Sans préliminaire, le chef de l'Etat a répondu une à une et tour à tour les représentants des différentes organes de presse présents. D'entrée de jeu, il a tenu à donner, comme lui a été demandé, la signification de son long séjour à Ndzuwani, une semaine durant. Il s'agit, tout d'abord, de répondre à une nécessité de vivre le quotidien de la population. “Mais aussi, il faut comprendre que les nouvelles technologies de l'information entraînent une autre façon de gouverner totalement différente du passé où le président était obligé de rester en permanence dans la capitale. Les commodités actuelles font que partout où je sois, dans le pays, je n'ai aucune contrainte à exercer ma fonction”, a déclaré le président. Mais surtout, il précise que cette présence veut marquer la visibilité de l'Union à Ndzuwani et “faire la différence avec la période d'avant la libération de l'île”.
Quant au débat politique instauré par l'idée d'une révision de la loi fondamentale, le président Sambi reste “serein”. Au sujet de la date, il a “voulu cette consultation avant le référendum français à Maore mais que la cour constitutionnelle a annulé cette proposition. Mais aussi, il y a eu ce “souci de recevoir les avis et suggestions des uns et des autres, notamment à travers le dialogue inter comorien pour améliorer le projet de constitution”. Le président Sambi estime fixer, au maximum, dans une semaine une nouvelle date du scrutin une fois avoir examiné les propositions issues des dernières assises de Hamramba. Le chef de l'Etat dénonce ceux qui menacent de boycotter un vote vital pour le pays tout simplement en cherchant à préserver des intérêts personnels au détriment du général.

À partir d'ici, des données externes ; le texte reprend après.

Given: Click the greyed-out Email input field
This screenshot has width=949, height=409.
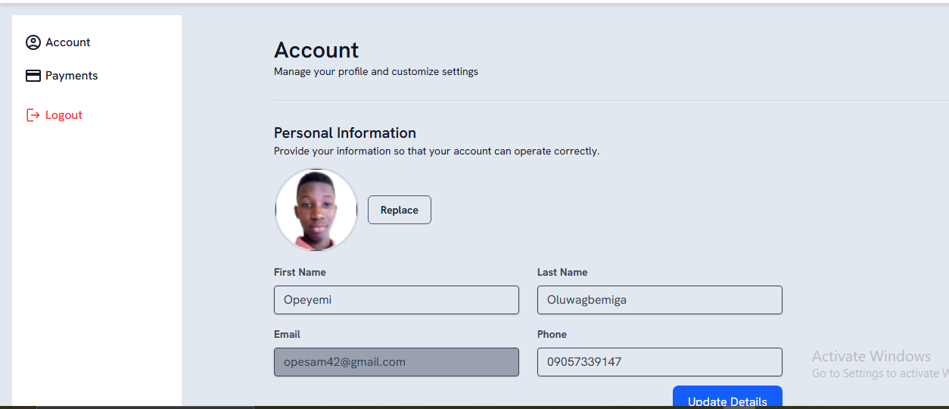Looking at the screenshot, I should (x=396, y=362).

Au sujet des rapports entre le gouvernement central et les autorités actuelles de Ndzuwani, le président Sambi salut cette entente et révèle que, “comme dans toute entente, des écueils peuvent surgir de temps à autres. Le chef de l'Etat s'est dit étonné qu'il n'y ait que le mandat qui fasse l'objet de propositions d'aménagements.
Sur le souci d'harmoniser les élections le président propose de “laisser cette tâche d'un calendriers harmonisé aux députés étant donné que ce sont eux les représentants du peuple”.
Mais “dans tout ça” le chef de l'Etat appelle de ses voeux la tenue, le plus tôt possible, de la présidentielle de l'Union, ce qui le réjouirait davantage. “S'il ne s'agit que de moi, je ne voudrais pas que ça soit au-delà de 2011”, martèle-t-il.
Par rapport au ballet diplomatique et réception de diverses manifestations régionales dans le pays notamment à Ndzuwani, Sambi comptabilise ce gain dans les acquis de la libération de l'île et l'ouverture des Comores au monde extérieur. Il a cité la dernière visite du président iranien et annoncé l'arrivée prochaine du chef de l'Etat de la République unie de Tanzanie du 24 au 26 mars, dans le cadre du premier anniversaire de la libération de Ndzuwani. Il a qualifié de signe fort, la visite tout dernièrement des princesses arabes dans le pays en compagnie du Canal d'Al-Jazzeera.
A ceux qui disent qu'un an après la libération de Ndzuwani, les choses ne sont pas encore rentrées dans l'ordre étatique, prenant l'exemple de la gestion de sociétés comme l'Eda, le chef de l'Etat répond qu'au contraire les choses ne sont plus telles qu'elles étaient.
A la question des ex-militaires de la rébellion anjouanaise emprisonnés, le président Sambi dit que cette affaire qui est entre la main de la justice, qui jouit de son indépendance, doit progresser car il ne peut pas se prononcer avant toute décision de celle-ci. Il a révélé que parmi les prisonniers, il y a bien sûr qui ont collaboré jusqu'au soir de l'Opération démocratie. Quant aux actions de la Fondation Sambi, il dit qu'elle bénéficie du soutien des fonds spéciaux destinés au chef de l'Etat pour subvenir aux besoins des citoyens et qu'elle intervient dans les trois îles par des petites actions au sein des communautés.
Au sujet de la vie socio-économique à Ndzuwani, il a appelé les chauffeurs de taxis comme les dockers au port de Mutsamudu à réfléchir sur les conséquences des grèves qu'ils appellent notamment sur le circuit économique de l'île et du pays en général. Selon Sambi, le plus grand débat qui devrait mobiliser les Comoriens aujourd'hui est celui d'imposer une justice sociale et faire disparaître ainsi toute velléité séparatiste dans l'archipel.